In 2023, Jürgen Matthäus of the United States Holocaust Memorial Museum discussed the image in an article in the journal Holocaust and Genocide Studies, based on an alternative print from the same negative found in the diary of Walter Materna, an Austrian captain in a Wehrmacht pioneer unit attached to Army Group South, then deployed to the Ukrainian city of Berdychiv, about 90 km north of Vinnytsia in Zhytomyr Oblast. This print has the handwritten caption "Late July 1941. Execution of Jews by SS in the Berditschew citadel" on its reverse. The print has finer detail and the uncropped image includes a number of additional soldiers to the left, and a building in the background. Matthäus' article reproduces another photograph, possibly of the same event from a different angle, published by the Archive of Modern Conflict in an album of Wehrmacht sergeant Heinz Baier, which also mentions Berdychiv. Materna's diary for 28 July 1941 in Berdychiv tells of hearing from other Germans at the citadel that about 70 Jews were shot that day (and one "Aryan", a trainee political commissar) after 180 and 300 killed on the previous two days. After the victims were shot and fell into the mass grave, another SS-man machine-gunned them to ensure death.

In September 2025, Matthäus claimed that analysis of the buildings in the image confirmed the location as the Berdychiv citadel (now Berdychiv Carmelite Monastery, ) and that facial recognition software had identified the shooter "with more than 99 percent certainty" as Jakobus Onnen (1906–1943), a teacher from Tichelwarf near Weener in East Frisia who had been a member of the SS since 1934 and was later killed in action near Zhitomir in 1943. Volunteers from the investigative journalism group Bellingcat helped Matthäus to geolocate the image. They were the first to identify the location depicted in the photograph. The photographer and victim remain unidentified.

++++++++++++++++++++

* ACTIVITY LIST *
[a] In the passage about the execution photograph, what caption is handwritten on the back of the print found in Walter Materna's diary?
[b] Carry on the passage about the execution photograph from where it stops.

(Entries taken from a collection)
++++++++++++++++++++

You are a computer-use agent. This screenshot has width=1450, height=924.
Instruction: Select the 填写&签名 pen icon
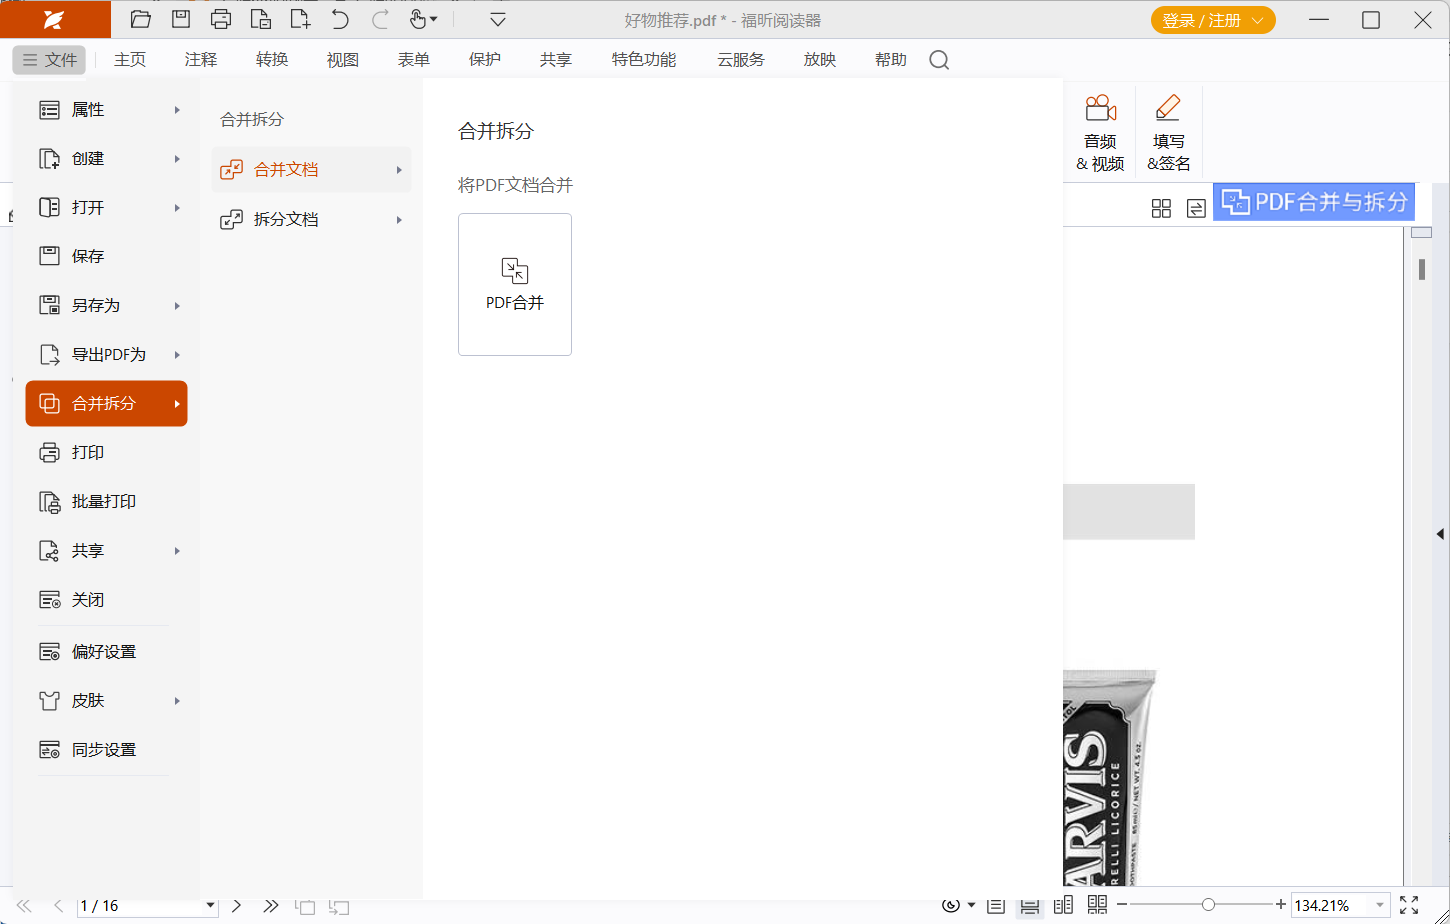point(1168,132)
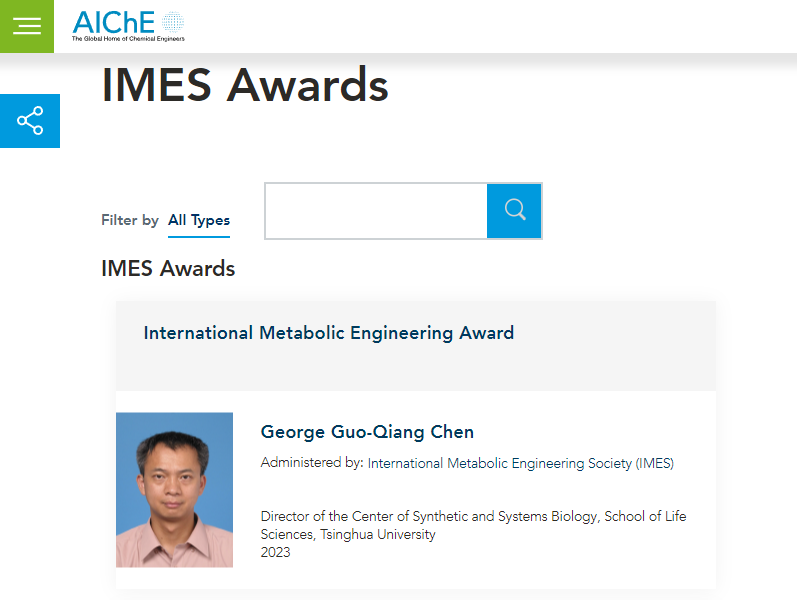797x600 pixels.
Task: Click the globe graphic in the AIChE logo
Action: point(173,21)
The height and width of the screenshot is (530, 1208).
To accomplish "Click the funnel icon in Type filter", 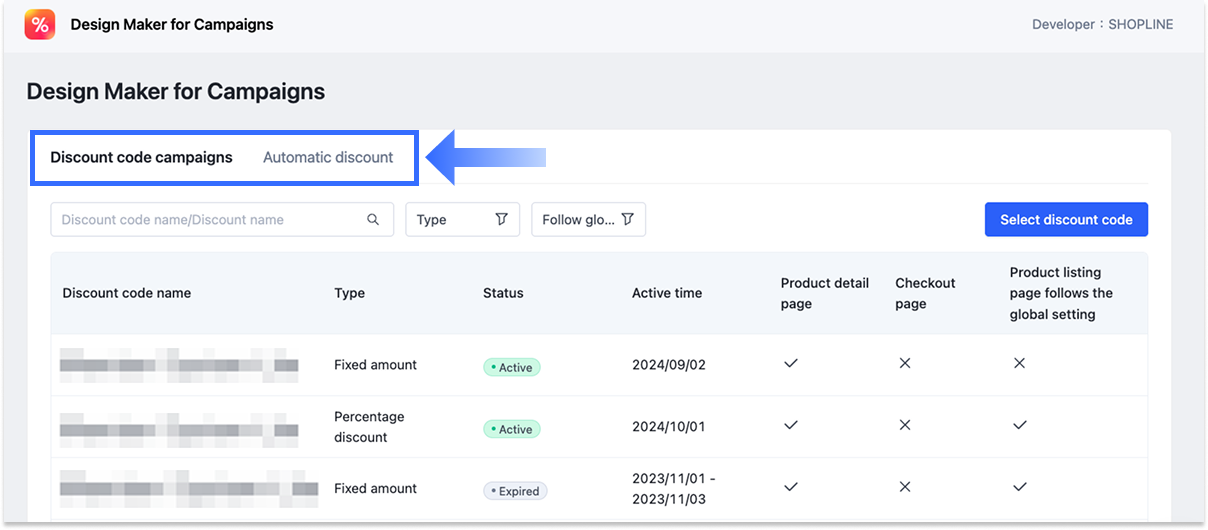I will [502, 220].
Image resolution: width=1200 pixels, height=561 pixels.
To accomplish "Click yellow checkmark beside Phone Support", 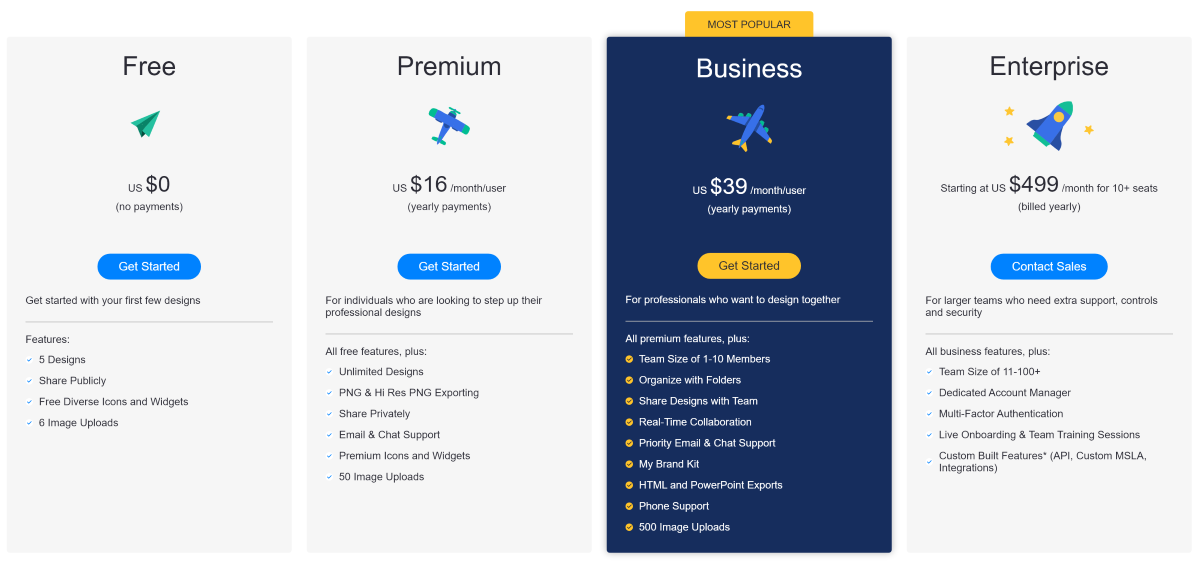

++++++++++++++++++++

* SOLVED TASKS *
[a] "Late July 1941. Execution of Jews by SS in the Berditschew citadel."

[b]
==Significance==
The photograph has become iconic. Matthäus says, "The number of extant copies indicate that the image was popular with Germans stationed in or transitioning through Berdychiv." Some features are unusual among well-known Holocaust pictures: it was taken during the Holocaust rather than after its end, and presumably by someone complicit in the killing; it depicts Einsatzgruppen rather than concentration or extermination camps; the focus is on a solitary victim rather than a multitude.
The photograph has been reproduced, with different degrees of cropping, in many books and museum exhibits about the Holocaust. Books include ones by Guido Knopp and Michael Berenbaum. Exhibits include in Berlin at "Questions on German History" in the Reichstag building from 1971 to 1994, and then at Topography of Terror and the Memorial to the Murdered Jews of Europe; the Institute of National Remembrance in Poland; the United States Holocaust Memorial Museum; and Yad Vashem.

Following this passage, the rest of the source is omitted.